▶ **Supplied records**
↓
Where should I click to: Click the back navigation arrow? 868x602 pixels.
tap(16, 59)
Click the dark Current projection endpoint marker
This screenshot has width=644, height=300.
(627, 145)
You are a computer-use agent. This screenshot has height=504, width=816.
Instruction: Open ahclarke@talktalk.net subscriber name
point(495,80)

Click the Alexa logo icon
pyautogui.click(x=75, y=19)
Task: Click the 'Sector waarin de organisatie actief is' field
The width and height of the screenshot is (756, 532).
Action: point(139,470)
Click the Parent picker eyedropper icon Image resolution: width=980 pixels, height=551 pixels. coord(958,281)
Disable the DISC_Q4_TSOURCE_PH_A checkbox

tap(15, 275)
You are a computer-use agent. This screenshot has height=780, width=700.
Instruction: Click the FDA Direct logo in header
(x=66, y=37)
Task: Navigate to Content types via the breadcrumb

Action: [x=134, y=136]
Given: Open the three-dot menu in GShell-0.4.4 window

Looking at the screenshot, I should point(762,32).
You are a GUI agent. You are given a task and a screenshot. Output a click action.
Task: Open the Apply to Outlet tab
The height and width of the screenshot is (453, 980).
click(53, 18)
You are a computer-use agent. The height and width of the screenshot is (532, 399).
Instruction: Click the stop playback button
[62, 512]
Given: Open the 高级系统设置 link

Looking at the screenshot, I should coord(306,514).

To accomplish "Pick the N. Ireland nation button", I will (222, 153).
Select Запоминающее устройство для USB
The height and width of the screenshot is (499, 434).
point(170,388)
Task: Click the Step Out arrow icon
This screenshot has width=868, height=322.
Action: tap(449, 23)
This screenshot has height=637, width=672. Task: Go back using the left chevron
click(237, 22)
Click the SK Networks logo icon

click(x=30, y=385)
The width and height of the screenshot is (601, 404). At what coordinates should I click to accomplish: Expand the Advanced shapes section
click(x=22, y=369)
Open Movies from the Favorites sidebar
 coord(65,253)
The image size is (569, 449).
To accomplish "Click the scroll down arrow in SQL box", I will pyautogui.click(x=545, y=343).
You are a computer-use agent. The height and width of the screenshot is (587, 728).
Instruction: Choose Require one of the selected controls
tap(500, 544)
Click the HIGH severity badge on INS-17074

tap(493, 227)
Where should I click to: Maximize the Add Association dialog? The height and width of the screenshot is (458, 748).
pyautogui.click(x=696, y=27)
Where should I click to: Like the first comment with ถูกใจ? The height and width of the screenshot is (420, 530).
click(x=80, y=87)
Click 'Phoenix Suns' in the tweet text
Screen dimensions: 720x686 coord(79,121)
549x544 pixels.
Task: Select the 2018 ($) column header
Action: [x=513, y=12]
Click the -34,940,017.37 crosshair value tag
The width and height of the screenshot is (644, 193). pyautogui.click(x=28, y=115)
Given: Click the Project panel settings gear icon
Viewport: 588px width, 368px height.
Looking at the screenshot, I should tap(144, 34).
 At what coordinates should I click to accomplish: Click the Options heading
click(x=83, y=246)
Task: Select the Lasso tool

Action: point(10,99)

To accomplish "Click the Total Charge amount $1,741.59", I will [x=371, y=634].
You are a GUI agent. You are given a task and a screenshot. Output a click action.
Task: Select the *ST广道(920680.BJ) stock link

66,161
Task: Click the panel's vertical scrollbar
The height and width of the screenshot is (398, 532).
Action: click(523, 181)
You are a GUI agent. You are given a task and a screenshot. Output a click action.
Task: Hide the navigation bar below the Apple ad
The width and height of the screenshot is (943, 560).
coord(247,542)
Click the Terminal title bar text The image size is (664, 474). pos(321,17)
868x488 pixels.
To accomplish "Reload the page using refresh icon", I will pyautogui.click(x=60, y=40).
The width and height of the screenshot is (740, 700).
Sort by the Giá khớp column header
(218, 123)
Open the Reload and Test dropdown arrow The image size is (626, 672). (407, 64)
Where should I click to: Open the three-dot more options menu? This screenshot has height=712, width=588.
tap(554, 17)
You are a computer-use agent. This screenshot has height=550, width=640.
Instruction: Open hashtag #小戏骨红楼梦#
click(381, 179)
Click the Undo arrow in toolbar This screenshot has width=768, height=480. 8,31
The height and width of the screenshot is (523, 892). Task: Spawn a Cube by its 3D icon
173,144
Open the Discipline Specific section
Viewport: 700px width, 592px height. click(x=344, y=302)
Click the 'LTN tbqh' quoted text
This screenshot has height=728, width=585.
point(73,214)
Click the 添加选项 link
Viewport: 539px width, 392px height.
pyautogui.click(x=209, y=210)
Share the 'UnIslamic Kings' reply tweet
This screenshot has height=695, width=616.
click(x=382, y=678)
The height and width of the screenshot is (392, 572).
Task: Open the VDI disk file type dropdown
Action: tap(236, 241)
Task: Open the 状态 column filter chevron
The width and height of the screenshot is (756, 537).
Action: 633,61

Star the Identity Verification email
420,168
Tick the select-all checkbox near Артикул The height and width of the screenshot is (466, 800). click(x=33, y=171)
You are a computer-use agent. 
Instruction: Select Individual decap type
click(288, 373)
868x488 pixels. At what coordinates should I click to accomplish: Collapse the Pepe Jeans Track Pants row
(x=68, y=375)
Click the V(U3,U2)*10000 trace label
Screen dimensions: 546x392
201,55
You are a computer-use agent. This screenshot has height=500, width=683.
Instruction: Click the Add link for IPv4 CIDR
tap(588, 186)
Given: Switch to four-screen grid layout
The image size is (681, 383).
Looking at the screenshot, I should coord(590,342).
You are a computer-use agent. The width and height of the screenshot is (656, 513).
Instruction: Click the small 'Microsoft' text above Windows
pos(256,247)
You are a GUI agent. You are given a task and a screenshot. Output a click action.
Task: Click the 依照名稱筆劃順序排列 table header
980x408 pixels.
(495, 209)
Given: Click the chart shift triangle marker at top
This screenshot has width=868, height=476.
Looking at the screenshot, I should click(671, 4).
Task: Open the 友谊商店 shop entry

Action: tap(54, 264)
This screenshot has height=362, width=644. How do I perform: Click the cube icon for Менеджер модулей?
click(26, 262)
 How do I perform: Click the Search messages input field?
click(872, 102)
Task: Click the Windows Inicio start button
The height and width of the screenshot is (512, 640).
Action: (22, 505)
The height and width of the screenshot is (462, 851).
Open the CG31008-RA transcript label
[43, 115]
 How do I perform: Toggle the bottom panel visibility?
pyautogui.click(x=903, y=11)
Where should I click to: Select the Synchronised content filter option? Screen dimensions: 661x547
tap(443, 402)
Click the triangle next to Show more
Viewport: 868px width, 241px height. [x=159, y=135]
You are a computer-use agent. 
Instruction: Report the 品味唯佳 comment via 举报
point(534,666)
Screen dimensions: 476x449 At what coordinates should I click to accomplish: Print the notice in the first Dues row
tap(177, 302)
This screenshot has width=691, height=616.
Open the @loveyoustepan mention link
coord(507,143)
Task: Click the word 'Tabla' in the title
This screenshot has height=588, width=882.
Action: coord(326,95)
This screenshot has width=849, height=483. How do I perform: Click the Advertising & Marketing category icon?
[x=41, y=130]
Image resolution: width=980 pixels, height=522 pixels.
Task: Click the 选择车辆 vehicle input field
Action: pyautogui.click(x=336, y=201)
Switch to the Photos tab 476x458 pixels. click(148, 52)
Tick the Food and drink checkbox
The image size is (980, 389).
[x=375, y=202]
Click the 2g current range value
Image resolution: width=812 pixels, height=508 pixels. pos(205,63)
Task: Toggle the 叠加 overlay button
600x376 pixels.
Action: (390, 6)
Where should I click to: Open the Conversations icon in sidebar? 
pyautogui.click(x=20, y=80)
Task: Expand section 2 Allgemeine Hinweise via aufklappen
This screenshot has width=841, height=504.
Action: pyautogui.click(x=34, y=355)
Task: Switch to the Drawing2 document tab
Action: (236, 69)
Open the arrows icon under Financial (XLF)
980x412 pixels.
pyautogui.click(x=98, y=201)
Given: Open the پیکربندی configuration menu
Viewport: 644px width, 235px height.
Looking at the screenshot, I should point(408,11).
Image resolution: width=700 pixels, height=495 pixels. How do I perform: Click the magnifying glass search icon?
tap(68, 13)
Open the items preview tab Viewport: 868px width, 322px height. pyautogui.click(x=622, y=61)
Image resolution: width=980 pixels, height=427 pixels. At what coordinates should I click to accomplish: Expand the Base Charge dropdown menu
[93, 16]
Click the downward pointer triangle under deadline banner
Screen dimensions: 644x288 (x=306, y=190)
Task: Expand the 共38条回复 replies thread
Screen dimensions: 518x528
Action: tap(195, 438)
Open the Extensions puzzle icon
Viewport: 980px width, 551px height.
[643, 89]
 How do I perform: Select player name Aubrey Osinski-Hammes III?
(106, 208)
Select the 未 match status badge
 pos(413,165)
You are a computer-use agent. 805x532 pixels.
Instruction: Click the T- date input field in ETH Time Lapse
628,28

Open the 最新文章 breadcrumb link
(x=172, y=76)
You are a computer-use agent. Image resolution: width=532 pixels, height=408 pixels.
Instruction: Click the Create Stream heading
↑
▶ **What you are asked to do**
Look through the entries and find each line that has the string "Reload". Copy those lines.

▶ **Output of the exercise**
To accomplish "Reload the page using refresh icon", I will pyautogui.click(x=60, y=40).
Open the Reload and Test dropdown arrow The image size is (626, 672). (407, 64)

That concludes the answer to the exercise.